====== TEXT SEGMENT ======
In Mrs. Dalloway, Virginia
Woolf focuses on everything in the
everyday life. Whether it is the backfiring of motor vehicle, the bustle of
traffic, or the flight of an airplane, Woolf seeks to find meaning in the daily
lives of Londoners. Woolf’s perspective is third-person omniscient, which
allows her to explore the consciences of everyone on London’s streets. A bystander
strolling along the sidewalk becomes much more than an element of the setting,
and the reader learns much more about the common person’s views. We see the
young fearfully and naively wandering the city, and aged upper class women fret
over their social and love lives.
I found Septimus
to be very fascinating, and Woolf’s stream-of-consciousness narration
effectively characterizes him. Woolf states, “Septimus had fought; he was
brave; he was not Septimus now” (23). Since Mrs.
======
■ **PROBLEMS**:
• A. Name every everyday occurrence that the passage on Mrs. Dalloway gives as an example of where Woolf seeks meaning.
• B. Reproduce the passage on Mrs. Dalloway starting with "I found Septimus" and going on through "(23). Since Mrs.", swapping "fascinating" for "intriguing".
• C. Condense the paragraph of the passage on Mrs. Dalloway that opens "In Mrs. Dalloway, Virginia Woolf focuses" into a short bulleted list of its main points.
====== RECORDS PROVIDED ======
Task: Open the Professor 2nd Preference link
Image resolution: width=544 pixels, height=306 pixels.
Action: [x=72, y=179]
======
====== RECORDS PROVIDED ======
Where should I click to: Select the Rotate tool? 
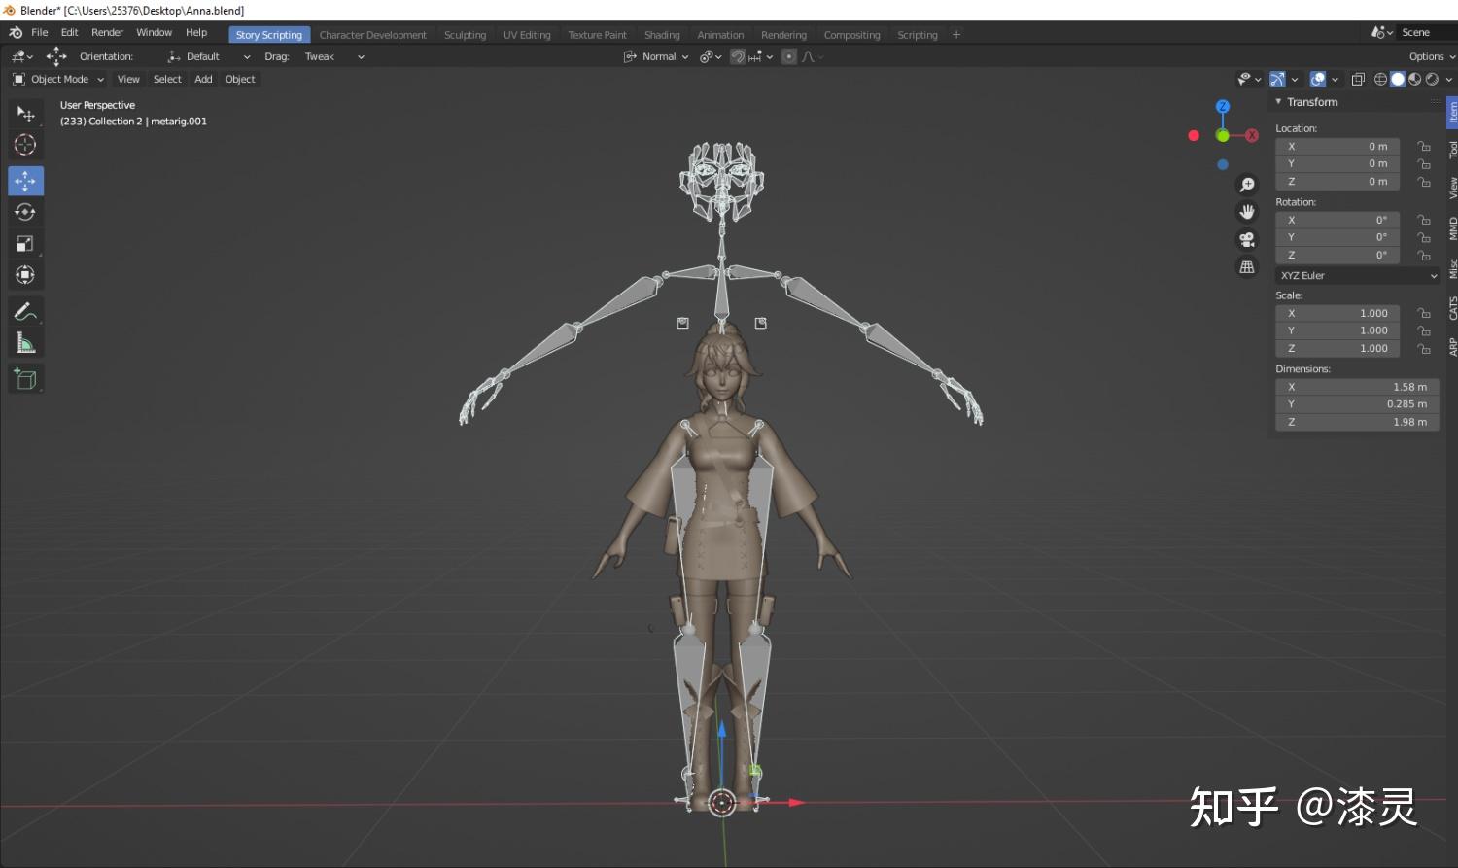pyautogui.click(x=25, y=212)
======
====== RECORDS PROVIDED ======
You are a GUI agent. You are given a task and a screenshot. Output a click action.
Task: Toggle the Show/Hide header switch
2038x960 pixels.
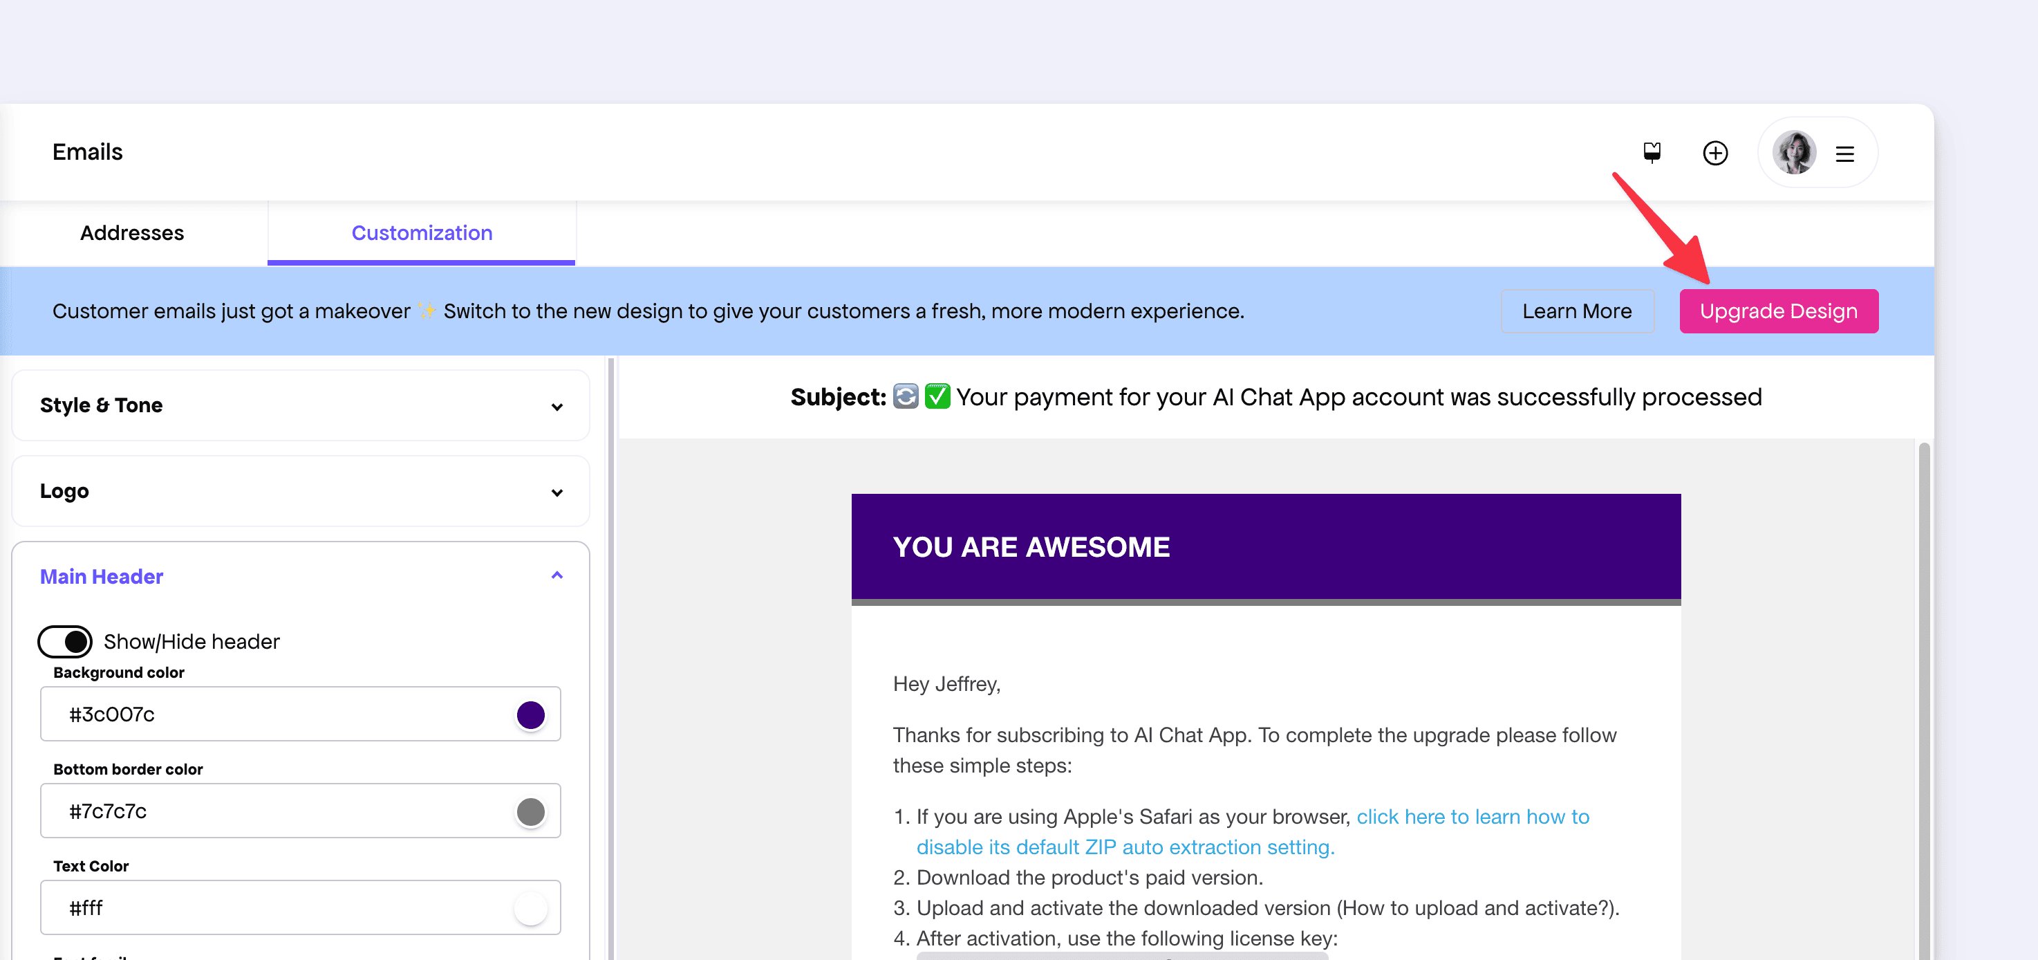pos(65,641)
======
■ **RESPONSE LIST**:
• A.
- the backfiring of motor vehicle
- the bustle of traffic
- the flight of an airplane

• B.
I found Septimus
to be very intriguing, and Woolf’s stream-of-consciousness narration
effectively characterizes him. Woolf states, “Septimus had fought; he was
brave; he was not Septimus now” (23). Since Mrs.

• C.
- Woolf looks for meaning in the everyday lives of Londoners, such as traffic, a backfiring vehicle, or an airplane overhead.
- Her third-person omniscient perspective lets her explore the consciences of everyone on London's streets.
- A passing bystander becomes more than part of the setting, and the reader learns the common person's views.
- Readers see the young wandering the city fearfully and naively, and aged upper-class women fretting over their social and love lives.